# INPUT FOR THIS TASK
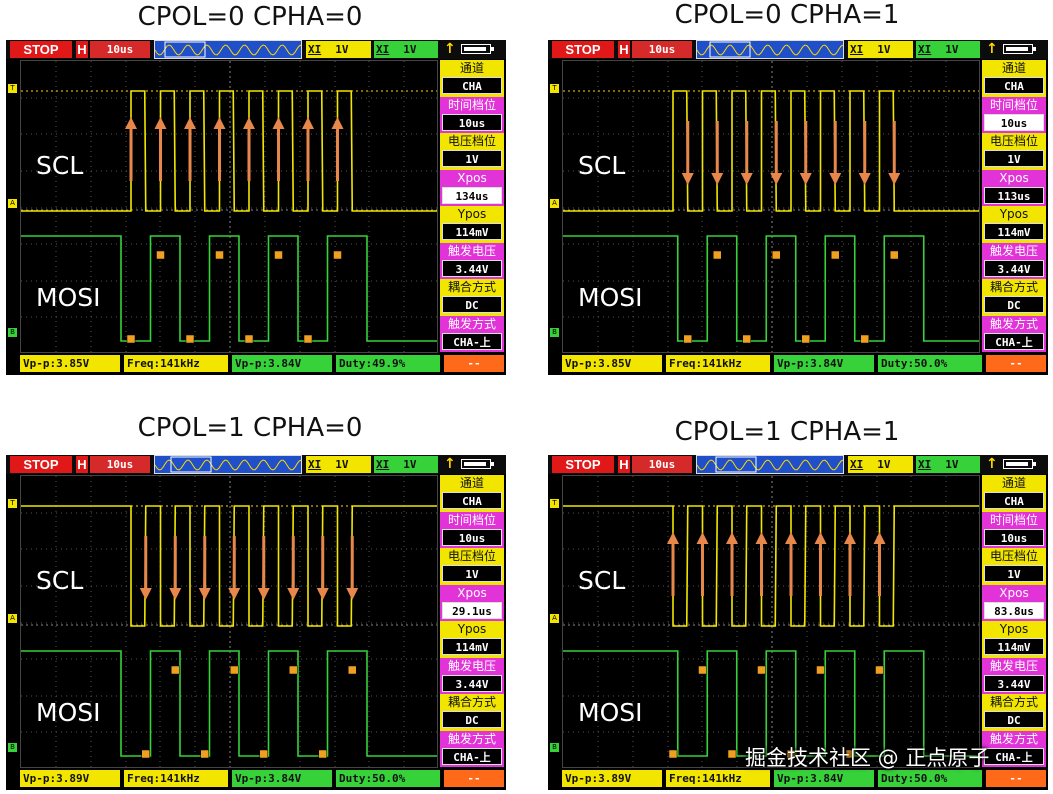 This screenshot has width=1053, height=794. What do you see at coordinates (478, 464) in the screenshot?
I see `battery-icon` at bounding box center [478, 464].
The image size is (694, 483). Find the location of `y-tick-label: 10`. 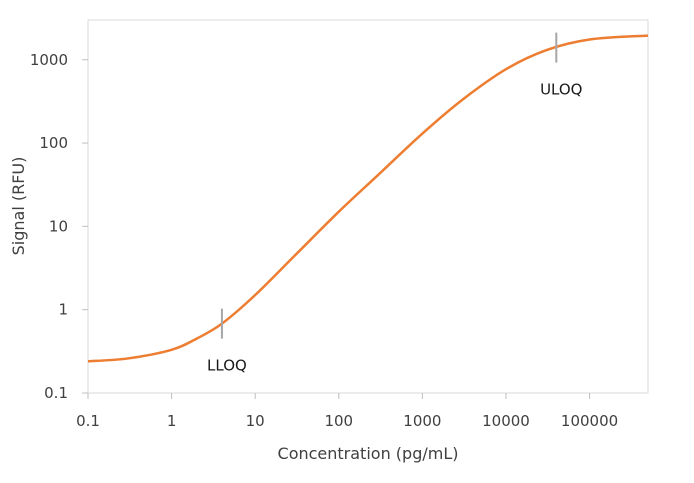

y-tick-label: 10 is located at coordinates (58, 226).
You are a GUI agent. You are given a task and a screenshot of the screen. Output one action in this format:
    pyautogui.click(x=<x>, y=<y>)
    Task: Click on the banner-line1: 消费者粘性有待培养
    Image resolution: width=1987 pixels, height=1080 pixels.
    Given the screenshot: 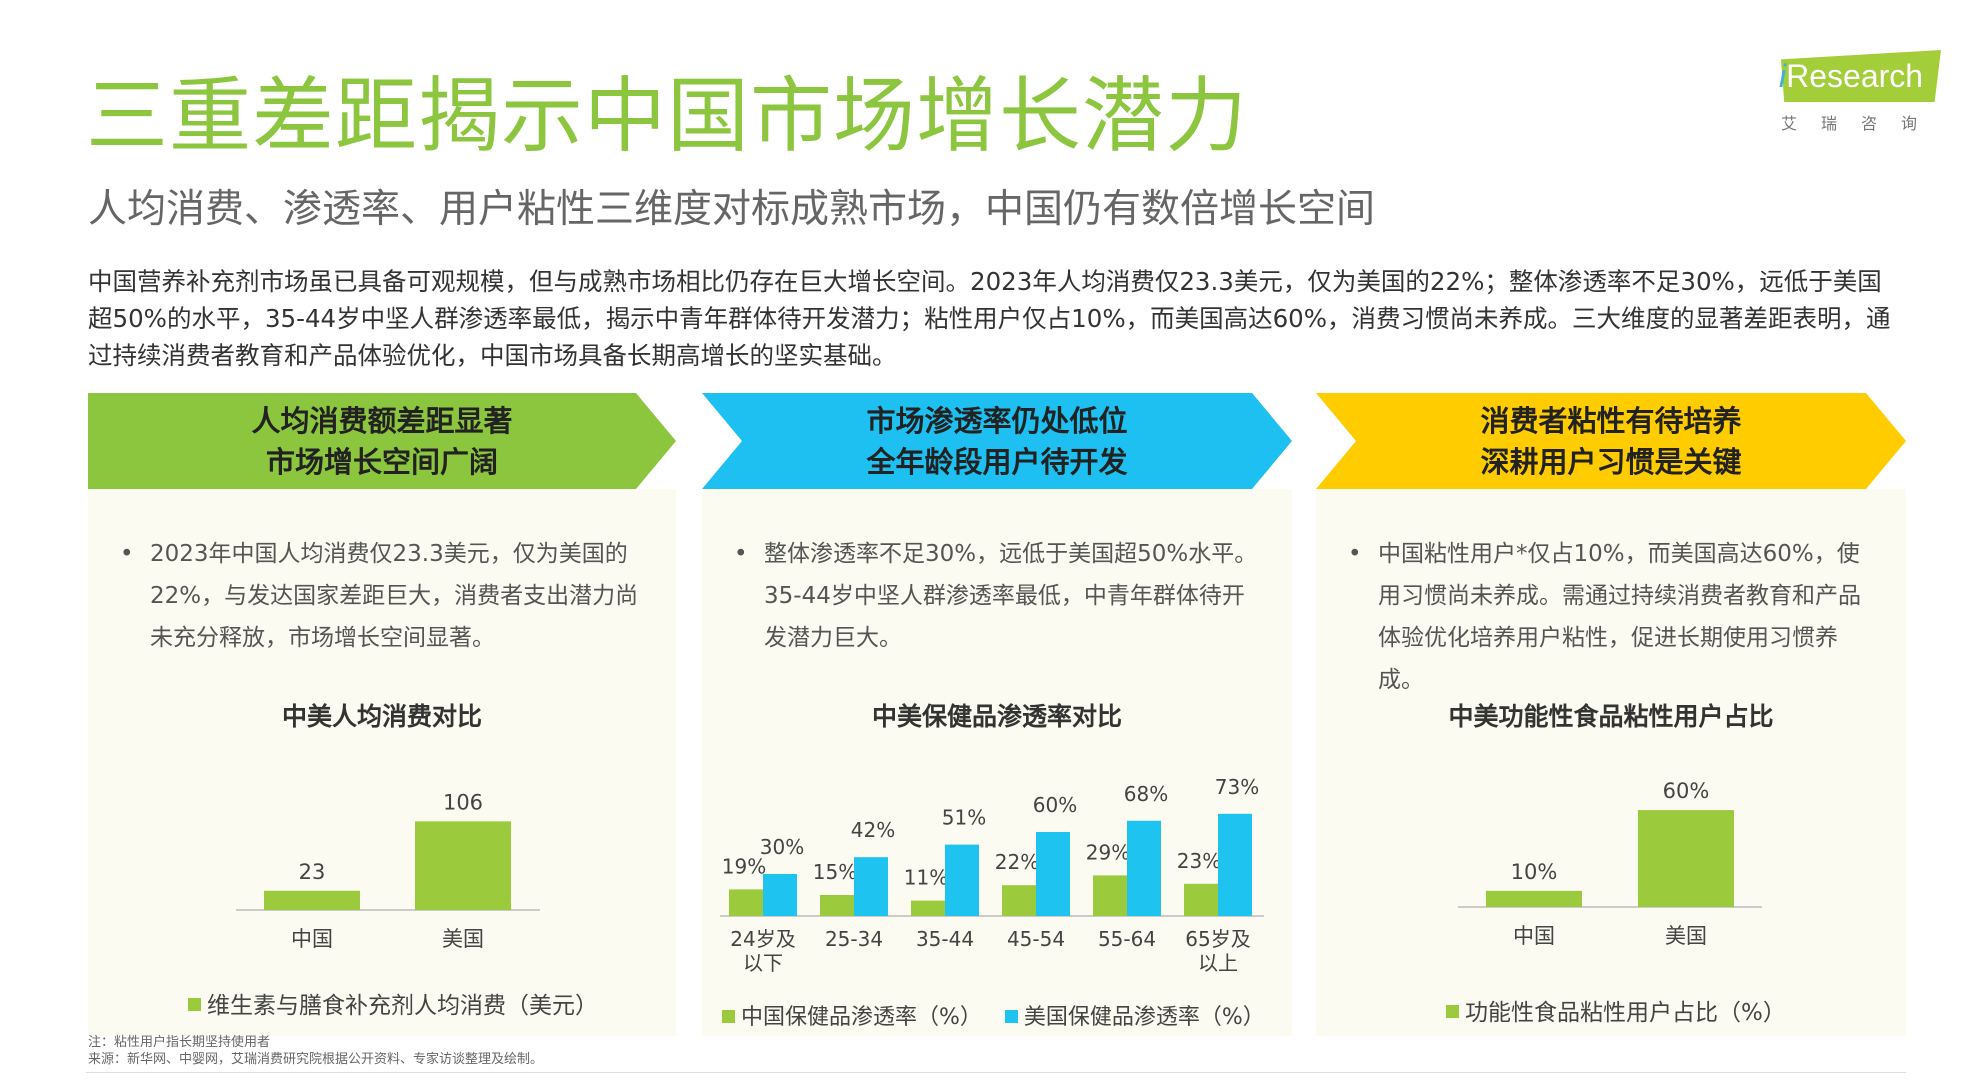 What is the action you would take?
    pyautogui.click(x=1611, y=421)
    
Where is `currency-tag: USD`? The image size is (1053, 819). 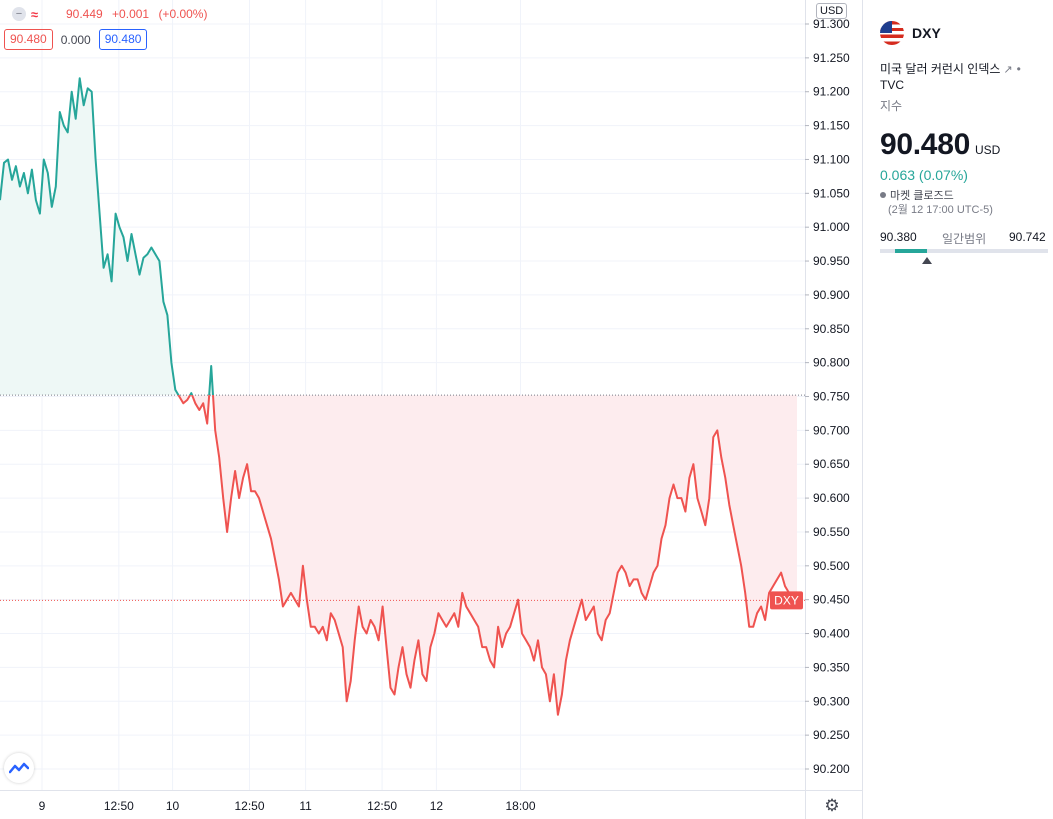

# REQUIRED WORK
Rewrite the entries from the first line through the line containing "y-tick-label: 10 is", replacing "Find the location of" with "Determine the position of" and leaving everything else unchanged. Omit the pictures from your answer.

# ANSWER TO THIS PROBLEM
 This screenshot has width=1053, height=794. What do you see at coordinates (478, 464) in the screenshot?
I see `battery-icon` at bounding box center [478, 464].
The image size is (694, 483). Determine the position of `y-tick-label: 10`. 

y-tick-label: 10 is located at coordinates (58, 226).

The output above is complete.